An ensemble of affluent patrons gathers at the exclusive Hawthorne Island for a dining experience run by prestigious Chef Slowik (Ralph Fiennes). The guests soon realize what devious, deadly dishes the Chef intends to serve. Director Mark Mylodand writers Seth Reiss and Will Tracy carefully construct a multi-course fine dining tasting menu of satirical delights and frights that’ll leave you salivating for a solid burger. The Menu may have gathered a fine cast for this delectable culinary nightmare, but the film belongs to Ralph “Taco Tuesday” Fiennes. 

The Platform

This Netflix original centers around a strange, vertical prison facility with one cell per floor and two inmates per cell. Every day, food is lowered through the levels via a platform, with the inmates only allowed to eat whatever is left on the platform for a fixed period. Every month, the inmates are randomly reassigned to a new floor. Those at the top level feast in luxury while those many floors down starve or worse. There’s no subtlety to this film’s overt metaphor, but that doesn’t make it any less effective. Things get brutal and repulsive.

The Stuff 

 

Are you eating it, or is it eating you? The eponymous Stuff is a marshmallow/yogurt-like substance that bubbles up from the soil and gets marketed as a no-calorie treat. It’s the latest craze.
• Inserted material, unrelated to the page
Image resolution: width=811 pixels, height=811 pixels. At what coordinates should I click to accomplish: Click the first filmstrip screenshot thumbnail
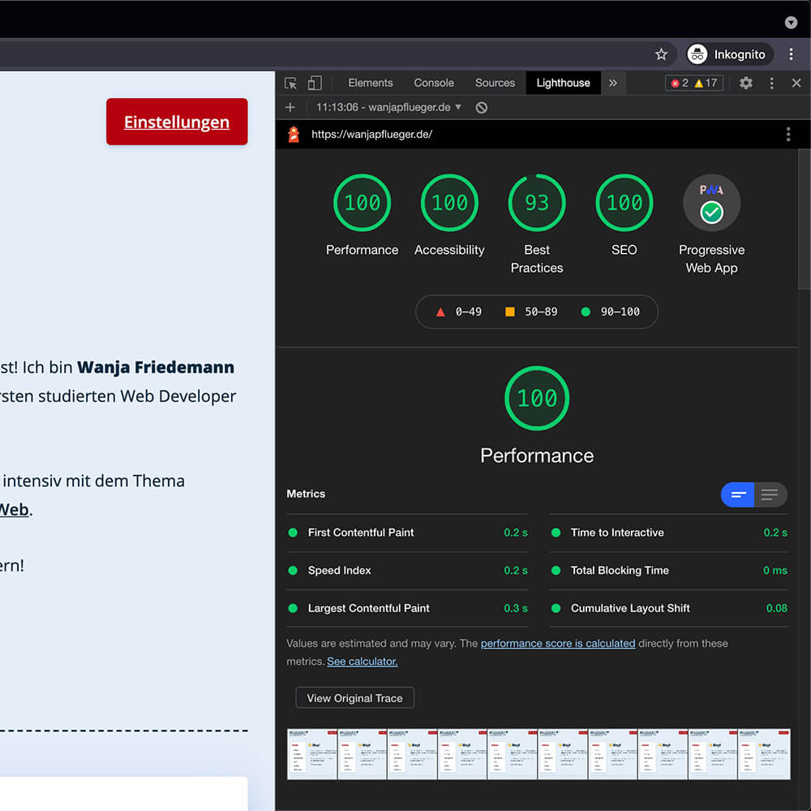(x=311, y=753)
The only problem is that The Stuff happens to be a parasite that turns its consumer into zombie-like creatures. Though the commentary and consumerism of junk food are thinly veiled, it’s endearingly goofy and funny. Leave it to director Larry Cohen and lead Michael Moriarty to bring the quirkiness in this horror movie that may make you question your Thanksgiving dessert. 

Thinner

 

What’s Thanksgiving without a pie? This Stephen King adaptation serves up a gnarly slice of revenge. Billy Halleck is an upper-class lawyer with a talent for defending criminals. It doesn’t take long before his misdeeds piss off the wrong gypsy, who curses him to lose weight at an unhealthily rapid rate. A mean-spirited and macabre story adapted faithfully, it’s enhanced by practical effects and one doozy of an ending for the Halleck household.

Troll 2

A sequel in name only, Troll 2 makes for one of the most ridiculous horror movies you’ll ever see. Lovingly dubbed one of the best worst movies you’ll ever see by fans, the events that transpire in this film often defy logic and explanation. The story follows the Waits family as they arrive in the town of Nilbog for an extended vacation. But Nilbog is goblin spelled backward, and young Josh Waits (Michael Stephenson) learns through his ghostly grandpa that the locals are vegetarian goblins in disguise aiming to transform all humans into plants for easy consumption. There’s death by drowning via popcorn, ruined feasts via urination, and a whole lot more in a movie that will leave you uttering “WTF?!”